Trecho fornecido:
E, quando subiram para o barco, acalmou o vento.
Mateus 14:31-32
Através da arquitetura suntuosa de seus prédios, o Vaticano reforça o mistério da fé. Habemus Papam descerra as imponentes portas da Igreja Católica durante a eleição do seu novo pontífice. O evento, de importância crucial para milhões de fiéis ao redor do mundo, serve como entrada para abordar a partir de uma visão humana e com humor inabitual – dada a casmurrice com que a religião tem sido tratada nas últimas décadas – os dias daqueles por detrás da instituição.
Dirigido e escrito por Nanni Moretti, o filme acerta ao contrastar conteúdo e forma. Aproveita-se a reunião das figuras proeminentes do cristianismo para colocá-los sob a ótica dos acontecimentos mundanos. Se feitos do mesmo material que qualquer mortal, então estes estão igualmente sujeitos a se depararem com a falta de luz, com a curiosidade pelo voto alheio e às tentações de visitarem Roma em busca de um simples doce divino*. De maneira singular, Moretti consegue expor a crença e a disciplina religiosa como compatíveis às inclinações humanas, proporcionando a imagem de uma religião composta por homens e não por super-homens.

Listagem:

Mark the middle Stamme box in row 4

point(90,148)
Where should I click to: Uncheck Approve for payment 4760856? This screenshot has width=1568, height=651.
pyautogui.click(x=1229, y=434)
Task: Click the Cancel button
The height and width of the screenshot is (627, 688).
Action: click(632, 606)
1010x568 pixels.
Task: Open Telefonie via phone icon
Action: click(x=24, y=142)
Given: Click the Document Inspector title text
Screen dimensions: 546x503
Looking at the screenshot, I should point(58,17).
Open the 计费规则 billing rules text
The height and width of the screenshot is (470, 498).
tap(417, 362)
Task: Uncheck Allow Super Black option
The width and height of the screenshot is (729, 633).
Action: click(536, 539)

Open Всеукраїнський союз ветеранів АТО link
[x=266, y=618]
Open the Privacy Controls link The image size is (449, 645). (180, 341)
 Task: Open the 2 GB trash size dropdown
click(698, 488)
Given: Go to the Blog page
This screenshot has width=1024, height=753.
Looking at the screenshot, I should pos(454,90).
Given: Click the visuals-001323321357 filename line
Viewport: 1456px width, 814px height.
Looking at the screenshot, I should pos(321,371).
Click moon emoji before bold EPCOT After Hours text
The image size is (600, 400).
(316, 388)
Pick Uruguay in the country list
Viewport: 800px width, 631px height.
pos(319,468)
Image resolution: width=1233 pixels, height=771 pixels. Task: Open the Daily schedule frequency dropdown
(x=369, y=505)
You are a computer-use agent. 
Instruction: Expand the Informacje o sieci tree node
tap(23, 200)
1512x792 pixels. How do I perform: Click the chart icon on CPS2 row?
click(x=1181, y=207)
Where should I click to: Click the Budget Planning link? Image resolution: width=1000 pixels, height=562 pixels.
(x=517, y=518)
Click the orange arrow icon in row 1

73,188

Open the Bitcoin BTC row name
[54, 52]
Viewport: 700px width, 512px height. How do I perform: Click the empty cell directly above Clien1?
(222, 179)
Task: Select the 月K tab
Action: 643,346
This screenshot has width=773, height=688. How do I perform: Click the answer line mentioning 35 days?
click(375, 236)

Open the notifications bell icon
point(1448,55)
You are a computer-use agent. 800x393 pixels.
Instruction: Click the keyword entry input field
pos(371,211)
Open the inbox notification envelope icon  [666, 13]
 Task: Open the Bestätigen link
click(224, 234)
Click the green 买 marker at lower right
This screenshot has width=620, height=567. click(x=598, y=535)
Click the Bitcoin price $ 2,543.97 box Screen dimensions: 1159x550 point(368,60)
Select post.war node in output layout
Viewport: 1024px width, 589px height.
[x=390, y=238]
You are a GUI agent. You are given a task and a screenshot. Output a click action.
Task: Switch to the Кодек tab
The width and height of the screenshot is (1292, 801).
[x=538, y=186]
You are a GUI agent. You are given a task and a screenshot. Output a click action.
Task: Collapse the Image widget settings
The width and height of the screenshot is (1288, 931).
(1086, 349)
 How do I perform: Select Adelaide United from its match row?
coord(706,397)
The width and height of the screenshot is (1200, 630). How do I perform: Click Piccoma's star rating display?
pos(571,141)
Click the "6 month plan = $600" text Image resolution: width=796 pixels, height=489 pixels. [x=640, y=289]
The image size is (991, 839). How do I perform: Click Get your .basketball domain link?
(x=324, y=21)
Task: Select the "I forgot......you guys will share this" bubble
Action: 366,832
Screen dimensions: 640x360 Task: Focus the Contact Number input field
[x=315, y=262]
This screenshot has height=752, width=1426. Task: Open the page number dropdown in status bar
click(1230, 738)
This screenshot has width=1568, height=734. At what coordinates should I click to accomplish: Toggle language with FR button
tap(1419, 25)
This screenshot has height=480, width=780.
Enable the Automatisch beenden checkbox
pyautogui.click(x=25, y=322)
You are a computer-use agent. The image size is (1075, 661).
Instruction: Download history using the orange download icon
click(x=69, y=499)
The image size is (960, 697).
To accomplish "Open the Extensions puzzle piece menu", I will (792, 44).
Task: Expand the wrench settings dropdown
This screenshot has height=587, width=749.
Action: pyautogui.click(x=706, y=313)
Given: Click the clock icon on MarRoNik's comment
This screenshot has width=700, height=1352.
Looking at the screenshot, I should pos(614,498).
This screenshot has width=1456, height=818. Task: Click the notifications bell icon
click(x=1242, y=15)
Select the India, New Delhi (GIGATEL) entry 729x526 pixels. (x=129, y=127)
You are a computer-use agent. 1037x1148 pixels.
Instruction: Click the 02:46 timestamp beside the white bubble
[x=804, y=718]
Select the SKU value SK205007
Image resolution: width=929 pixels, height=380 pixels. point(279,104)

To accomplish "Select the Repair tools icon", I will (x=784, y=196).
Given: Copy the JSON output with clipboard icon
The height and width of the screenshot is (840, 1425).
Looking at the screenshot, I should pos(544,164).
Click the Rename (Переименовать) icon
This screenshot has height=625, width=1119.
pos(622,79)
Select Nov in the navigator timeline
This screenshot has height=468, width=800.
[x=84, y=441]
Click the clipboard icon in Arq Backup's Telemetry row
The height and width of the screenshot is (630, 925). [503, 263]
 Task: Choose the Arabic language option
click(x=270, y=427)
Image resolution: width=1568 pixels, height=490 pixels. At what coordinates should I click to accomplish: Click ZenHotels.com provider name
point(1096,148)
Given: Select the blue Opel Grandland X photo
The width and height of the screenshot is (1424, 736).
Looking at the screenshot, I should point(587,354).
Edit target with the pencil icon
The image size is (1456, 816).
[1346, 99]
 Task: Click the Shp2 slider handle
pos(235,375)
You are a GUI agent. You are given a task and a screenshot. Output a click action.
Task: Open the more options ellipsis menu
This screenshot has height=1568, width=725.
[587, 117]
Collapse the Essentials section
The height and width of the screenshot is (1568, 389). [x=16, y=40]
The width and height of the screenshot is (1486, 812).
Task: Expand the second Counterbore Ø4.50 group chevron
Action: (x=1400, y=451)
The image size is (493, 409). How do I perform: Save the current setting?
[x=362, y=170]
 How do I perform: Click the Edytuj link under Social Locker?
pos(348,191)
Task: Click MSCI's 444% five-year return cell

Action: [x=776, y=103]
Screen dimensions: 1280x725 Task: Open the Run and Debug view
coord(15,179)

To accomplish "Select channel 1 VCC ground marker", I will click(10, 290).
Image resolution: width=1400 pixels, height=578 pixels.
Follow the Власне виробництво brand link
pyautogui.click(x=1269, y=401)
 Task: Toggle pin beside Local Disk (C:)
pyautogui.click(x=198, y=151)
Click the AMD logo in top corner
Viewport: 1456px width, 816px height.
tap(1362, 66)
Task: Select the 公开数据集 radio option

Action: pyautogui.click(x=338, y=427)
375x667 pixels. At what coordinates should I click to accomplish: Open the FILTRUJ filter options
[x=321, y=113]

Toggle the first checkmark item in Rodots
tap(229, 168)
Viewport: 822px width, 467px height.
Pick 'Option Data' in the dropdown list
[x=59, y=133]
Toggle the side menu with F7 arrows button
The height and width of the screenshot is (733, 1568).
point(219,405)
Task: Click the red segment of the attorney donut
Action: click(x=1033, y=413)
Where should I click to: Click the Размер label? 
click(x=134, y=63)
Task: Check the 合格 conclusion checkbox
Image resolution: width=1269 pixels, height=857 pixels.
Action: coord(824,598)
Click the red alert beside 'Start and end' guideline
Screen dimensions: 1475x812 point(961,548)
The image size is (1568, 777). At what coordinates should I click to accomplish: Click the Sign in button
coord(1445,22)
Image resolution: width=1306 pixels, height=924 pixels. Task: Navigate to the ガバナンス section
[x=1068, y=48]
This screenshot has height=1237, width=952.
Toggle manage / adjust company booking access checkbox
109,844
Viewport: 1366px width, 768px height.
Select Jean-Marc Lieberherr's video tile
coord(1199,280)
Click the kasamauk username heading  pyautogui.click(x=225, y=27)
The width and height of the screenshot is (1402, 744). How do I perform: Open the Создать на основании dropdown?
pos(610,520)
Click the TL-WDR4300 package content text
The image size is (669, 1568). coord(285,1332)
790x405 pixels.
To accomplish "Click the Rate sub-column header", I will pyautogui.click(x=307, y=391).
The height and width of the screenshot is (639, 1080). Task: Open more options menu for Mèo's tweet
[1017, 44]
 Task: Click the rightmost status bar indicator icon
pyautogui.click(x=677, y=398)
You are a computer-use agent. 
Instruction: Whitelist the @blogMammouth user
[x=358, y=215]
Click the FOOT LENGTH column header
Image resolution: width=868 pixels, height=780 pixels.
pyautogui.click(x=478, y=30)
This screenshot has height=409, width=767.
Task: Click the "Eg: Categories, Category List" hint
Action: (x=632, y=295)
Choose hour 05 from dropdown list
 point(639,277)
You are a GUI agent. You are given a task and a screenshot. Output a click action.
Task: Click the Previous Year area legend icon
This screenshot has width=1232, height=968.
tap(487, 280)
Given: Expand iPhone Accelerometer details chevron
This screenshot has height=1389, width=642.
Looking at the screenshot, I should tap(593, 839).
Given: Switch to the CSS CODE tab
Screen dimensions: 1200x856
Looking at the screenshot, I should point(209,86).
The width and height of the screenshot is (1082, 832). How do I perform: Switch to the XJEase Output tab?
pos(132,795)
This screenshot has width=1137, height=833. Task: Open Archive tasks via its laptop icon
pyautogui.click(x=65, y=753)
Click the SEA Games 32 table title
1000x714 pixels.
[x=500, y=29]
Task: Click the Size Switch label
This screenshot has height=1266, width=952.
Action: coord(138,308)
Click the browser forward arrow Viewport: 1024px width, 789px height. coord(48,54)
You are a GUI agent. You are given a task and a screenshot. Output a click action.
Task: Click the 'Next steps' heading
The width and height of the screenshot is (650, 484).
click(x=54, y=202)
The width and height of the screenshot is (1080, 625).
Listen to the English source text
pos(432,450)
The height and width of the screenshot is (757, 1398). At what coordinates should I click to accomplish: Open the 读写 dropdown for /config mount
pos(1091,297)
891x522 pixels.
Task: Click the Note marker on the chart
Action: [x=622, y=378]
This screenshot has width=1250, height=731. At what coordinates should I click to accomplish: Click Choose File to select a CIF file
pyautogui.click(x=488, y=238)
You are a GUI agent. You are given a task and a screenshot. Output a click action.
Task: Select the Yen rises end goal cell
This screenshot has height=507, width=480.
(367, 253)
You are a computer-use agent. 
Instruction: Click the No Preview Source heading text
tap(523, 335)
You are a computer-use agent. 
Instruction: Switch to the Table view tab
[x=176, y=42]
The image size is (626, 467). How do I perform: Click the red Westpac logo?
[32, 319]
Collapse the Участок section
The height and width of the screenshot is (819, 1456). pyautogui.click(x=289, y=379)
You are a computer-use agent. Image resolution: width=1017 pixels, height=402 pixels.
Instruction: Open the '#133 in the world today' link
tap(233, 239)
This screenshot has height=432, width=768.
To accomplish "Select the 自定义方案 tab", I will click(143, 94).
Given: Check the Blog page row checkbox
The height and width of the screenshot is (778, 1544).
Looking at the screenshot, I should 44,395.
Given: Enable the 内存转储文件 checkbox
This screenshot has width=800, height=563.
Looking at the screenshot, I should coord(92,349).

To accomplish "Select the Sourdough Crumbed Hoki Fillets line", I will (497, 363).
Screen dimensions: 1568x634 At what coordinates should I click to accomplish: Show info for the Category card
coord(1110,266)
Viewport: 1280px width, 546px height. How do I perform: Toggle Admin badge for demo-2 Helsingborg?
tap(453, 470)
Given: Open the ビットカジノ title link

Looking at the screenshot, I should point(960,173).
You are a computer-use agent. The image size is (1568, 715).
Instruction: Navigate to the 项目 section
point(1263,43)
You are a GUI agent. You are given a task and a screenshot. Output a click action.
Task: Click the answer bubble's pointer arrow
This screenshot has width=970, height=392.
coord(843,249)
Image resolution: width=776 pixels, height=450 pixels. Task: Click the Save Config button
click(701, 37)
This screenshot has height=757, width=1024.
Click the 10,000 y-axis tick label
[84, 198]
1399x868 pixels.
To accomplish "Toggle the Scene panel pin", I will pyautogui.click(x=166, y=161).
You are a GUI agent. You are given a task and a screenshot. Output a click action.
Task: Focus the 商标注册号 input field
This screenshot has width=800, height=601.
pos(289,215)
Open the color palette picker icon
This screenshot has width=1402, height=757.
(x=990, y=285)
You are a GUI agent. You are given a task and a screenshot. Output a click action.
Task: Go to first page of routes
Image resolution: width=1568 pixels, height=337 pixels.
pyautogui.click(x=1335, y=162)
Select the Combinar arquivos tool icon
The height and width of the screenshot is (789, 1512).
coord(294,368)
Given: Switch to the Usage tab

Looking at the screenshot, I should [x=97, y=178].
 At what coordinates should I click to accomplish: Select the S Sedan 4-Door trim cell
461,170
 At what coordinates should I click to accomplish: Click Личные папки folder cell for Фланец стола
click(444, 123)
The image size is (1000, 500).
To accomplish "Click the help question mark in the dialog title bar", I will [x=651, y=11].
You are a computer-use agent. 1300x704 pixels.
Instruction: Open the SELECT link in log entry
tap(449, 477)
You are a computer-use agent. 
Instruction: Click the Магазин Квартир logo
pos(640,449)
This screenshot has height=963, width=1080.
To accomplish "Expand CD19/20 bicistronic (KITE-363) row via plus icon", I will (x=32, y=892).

O que fazer:
A - Resuma em duas frases o trecho sobre o filme Habemus Papam.
B - Reproduza sem alterações a parte da listagem que começa na linha que contém "This screenshot has height=757, width=1024." e termina no fim da listagem.
O trecho e a listagem não têm nenhuma relação entre si.

Lista de respostas:
A - Habemus Papam parte da eleição de um novo pontífice da Igreja Católica para abordar, com uma visão humana e um humor inabitual, os dias daqueles que estão por trás da instituição. Dirigido e escrito por Nanni Moretti, o filme coloca as figuras proeminentes do cristianismo diante de acontecimentos mundanos e mostra uma religião composta por homens, e não por super-homens.

B -
This screenshot has height=757, width=1024.
Click the 10,000 y-axis tick label
[84, 198]
1399x868 pixels.
To accomplish "Toggle the Scene panel pin", I will pyautogui.click(x=166, y=161).
You are a GUI agent. You are given a task and a screenshot. Output a click action.
Task: Focus the 商标注册号 input field
This screenshot has width=800, height=601.
pos(289,215)
Open the color palette picker icon
This screenshot has width=1402, height=757.
(x=990, y=285)
You are a GUI agent. You are given a task and a screenshot. Output a click action.
Task: Go to first page of routes
Image resolution: width=1568 pixels, height=337 pixels.
pyautogui.click(x=1335, y=162)
Select the Combinar arquivos tool icon
The height and width of the screenshot is (789, 1512).
coord(294,368)
Given: Switch to the Usage tab

Looking at the screenshot, I should [x=97, y=178].
 At what coordinates should I click to accomplish: Select the S Sedan 4-Door trim cell
461,170
 At what coordinates should I click to accomplish: Click Личные папки folder cell for Фланец стола
click(444, 123)
The image size is (1000, 500).
To accomplish "Click the help question mark in the dialog title bar", I will [x=651, y=11].
You are a computer-use agent. 1300x704 pixels.
Instruction: Open the SELECT link in log entry
tap(449, 477)
You are a computer-use agent. 
Instruction: Click the Магазин Квартир logo
pos(640,449)
This screenshot has height=963, width=1080.
To accomplish "Expand CD19/20 bicistronic (KITE-363) row via plus icon", I will (x=32, y=892).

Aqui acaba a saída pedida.